Let the demons out     
(Ruf Records – 2017)  
Durée 47’54 – 12 Titres

https://www.facebook.com/ghaliaandmamasboys/   
 
Cette collaboration pourrait surprendre, et pourtant elle est une des choses les plus naturelles du monde si l’on se souvient que quand on croisait Ghalia Vauthier avec ses premiers groupes dans les rues de Bruxelles aux alentours de 2013, la chanteuse et guitariste belge ne rêvait déjà que de musique et d’Amérique … Un premier voyage pour découvrir Chicago, Memphis, Nashville et le Mississippi confirmera la destinée de la jeune femme et c’est lors d’un second voyage qu’elle commencera à présenter sa musique un peu partout, finissant par se lier d’amitié à New Orleans avec Johnny Mastro & Mama’s Boys, tant et si bien que le groupe deviendra le sien le temps d’enregistrer cet album parmi les plus prometteurs.
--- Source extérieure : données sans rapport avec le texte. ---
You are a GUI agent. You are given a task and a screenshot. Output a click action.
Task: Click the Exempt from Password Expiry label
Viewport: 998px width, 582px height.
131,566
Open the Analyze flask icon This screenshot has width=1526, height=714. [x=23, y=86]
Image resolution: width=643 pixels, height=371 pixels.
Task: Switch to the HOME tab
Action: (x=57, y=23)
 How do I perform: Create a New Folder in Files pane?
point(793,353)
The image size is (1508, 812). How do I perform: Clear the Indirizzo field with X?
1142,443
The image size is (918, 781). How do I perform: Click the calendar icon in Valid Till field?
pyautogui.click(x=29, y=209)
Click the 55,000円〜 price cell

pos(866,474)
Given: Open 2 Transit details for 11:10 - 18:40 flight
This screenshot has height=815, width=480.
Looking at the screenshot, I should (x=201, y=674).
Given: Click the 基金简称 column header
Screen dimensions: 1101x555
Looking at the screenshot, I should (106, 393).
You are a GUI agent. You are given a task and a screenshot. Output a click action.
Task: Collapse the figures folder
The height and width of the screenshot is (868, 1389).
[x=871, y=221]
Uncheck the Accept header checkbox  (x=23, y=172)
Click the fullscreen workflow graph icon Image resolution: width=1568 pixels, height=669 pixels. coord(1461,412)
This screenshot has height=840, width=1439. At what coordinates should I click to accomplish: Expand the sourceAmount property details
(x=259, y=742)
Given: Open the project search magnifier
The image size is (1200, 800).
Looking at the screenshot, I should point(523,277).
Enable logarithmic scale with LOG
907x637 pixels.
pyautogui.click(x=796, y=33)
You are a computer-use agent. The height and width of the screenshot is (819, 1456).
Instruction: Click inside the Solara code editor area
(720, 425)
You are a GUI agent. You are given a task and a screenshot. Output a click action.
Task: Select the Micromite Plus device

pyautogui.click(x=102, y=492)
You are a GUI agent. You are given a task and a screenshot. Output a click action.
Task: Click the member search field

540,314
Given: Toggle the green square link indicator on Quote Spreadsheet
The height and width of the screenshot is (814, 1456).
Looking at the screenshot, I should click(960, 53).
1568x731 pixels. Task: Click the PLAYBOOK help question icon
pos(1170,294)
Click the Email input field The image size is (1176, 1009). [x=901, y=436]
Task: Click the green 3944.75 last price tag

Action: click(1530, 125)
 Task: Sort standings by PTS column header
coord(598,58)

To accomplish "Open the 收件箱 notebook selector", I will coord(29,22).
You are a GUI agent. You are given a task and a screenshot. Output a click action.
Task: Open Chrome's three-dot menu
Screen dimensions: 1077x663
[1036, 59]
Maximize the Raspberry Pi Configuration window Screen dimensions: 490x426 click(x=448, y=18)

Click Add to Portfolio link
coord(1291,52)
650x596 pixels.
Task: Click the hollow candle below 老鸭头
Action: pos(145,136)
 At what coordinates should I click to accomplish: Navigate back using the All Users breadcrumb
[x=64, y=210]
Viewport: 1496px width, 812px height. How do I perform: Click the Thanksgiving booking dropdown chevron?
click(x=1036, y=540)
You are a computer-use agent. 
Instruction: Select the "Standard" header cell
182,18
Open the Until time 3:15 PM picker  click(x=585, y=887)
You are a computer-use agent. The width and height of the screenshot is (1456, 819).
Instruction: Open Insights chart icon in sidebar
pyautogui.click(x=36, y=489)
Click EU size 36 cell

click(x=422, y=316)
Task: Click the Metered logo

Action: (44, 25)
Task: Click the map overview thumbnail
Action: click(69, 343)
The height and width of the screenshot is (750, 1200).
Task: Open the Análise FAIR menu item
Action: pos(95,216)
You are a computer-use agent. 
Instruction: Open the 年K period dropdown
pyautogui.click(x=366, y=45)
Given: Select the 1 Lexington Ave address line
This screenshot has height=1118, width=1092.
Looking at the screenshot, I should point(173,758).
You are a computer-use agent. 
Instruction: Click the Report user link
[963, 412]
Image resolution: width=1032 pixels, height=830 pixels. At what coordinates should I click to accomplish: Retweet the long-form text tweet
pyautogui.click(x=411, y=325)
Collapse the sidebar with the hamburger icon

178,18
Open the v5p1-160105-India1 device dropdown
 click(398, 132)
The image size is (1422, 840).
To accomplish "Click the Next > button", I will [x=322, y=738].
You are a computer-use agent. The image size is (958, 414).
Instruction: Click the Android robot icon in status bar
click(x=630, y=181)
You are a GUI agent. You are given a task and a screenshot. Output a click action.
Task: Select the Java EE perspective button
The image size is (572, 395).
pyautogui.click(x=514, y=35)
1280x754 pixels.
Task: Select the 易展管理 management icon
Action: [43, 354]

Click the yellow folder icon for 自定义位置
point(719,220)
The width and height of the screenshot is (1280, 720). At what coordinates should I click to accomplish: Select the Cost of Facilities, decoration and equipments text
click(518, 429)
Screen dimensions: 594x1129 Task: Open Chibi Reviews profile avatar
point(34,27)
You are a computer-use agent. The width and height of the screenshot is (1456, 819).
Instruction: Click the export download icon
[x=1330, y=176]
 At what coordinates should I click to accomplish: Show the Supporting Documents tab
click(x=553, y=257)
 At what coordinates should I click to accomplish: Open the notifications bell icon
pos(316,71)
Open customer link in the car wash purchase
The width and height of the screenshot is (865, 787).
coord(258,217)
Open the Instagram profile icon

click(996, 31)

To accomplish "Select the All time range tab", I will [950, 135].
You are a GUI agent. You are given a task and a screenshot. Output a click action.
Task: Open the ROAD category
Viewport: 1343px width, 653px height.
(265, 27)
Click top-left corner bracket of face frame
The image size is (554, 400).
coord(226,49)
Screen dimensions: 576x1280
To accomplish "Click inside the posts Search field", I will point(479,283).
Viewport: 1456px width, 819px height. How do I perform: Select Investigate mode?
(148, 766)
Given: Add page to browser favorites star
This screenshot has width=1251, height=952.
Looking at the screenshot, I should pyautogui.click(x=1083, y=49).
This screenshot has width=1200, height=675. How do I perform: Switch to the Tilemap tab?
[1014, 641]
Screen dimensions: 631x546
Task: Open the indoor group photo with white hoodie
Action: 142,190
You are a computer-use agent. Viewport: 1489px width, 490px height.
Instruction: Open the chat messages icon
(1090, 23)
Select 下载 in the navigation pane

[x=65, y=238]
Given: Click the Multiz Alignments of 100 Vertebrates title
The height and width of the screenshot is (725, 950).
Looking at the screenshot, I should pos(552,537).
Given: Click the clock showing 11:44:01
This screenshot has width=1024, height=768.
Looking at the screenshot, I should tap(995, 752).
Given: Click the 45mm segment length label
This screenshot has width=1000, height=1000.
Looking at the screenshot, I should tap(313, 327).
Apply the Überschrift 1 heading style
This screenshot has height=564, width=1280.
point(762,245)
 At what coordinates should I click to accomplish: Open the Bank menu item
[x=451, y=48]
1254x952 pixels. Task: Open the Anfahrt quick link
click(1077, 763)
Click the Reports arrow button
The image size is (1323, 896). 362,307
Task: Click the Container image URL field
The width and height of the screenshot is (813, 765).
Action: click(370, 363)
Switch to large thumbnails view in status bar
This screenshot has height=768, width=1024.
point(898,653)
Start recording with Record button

Johnny Mastro à l’harmonica et au chant, Smokehouse Brown aux guitares, Dean Zucchero à la basse et Rob Lee à la batterie vont ainsi s’en donner à cœur joie pour accompagner la jeune femme sur les rails d’un succès que l’on prédit rapide tant les capacités de Ghalia & Mama’s Boys à proposer un bon gros boogie rock des plus énergisants sont flagrantes. Une majorité de compositions mais aussi une collaboration avec ses complices du moment et deux adaptations de Johnny Mastro et de Rudolph Toombs, « Let The Demons Out » est une représentation assez fidèle d’une artiste riche et prolixe qui a non seulement trouvé la voie qui lui va le mieux mais aussi et surtout la manière la plus profitable de la parcourir pour mettre en avant son chant de plus en plus précis, son formidable talent de songwriting et son jeu de guitare à la fois sobre et précis. Irrésistiblement attiré par un « 4AM Fried Chicken », l’amateur de beaux riffs et de belles mélodies se laissera prendre au piège des « Have You Seen My Woman », « Addiction », « All The Good Things », « Waiting » et autres « Hey Little Baby » pour ne finir par s’en échapper qu’à la fin de « Hiccup Boogie », et encore puisqu’il lui restera en bouche un très fort arrière-gout de reviens-y … On retrouvera Ghalia Vauthier tout en haut de l’affiche d’ici deux ou trois ans, c’est certain !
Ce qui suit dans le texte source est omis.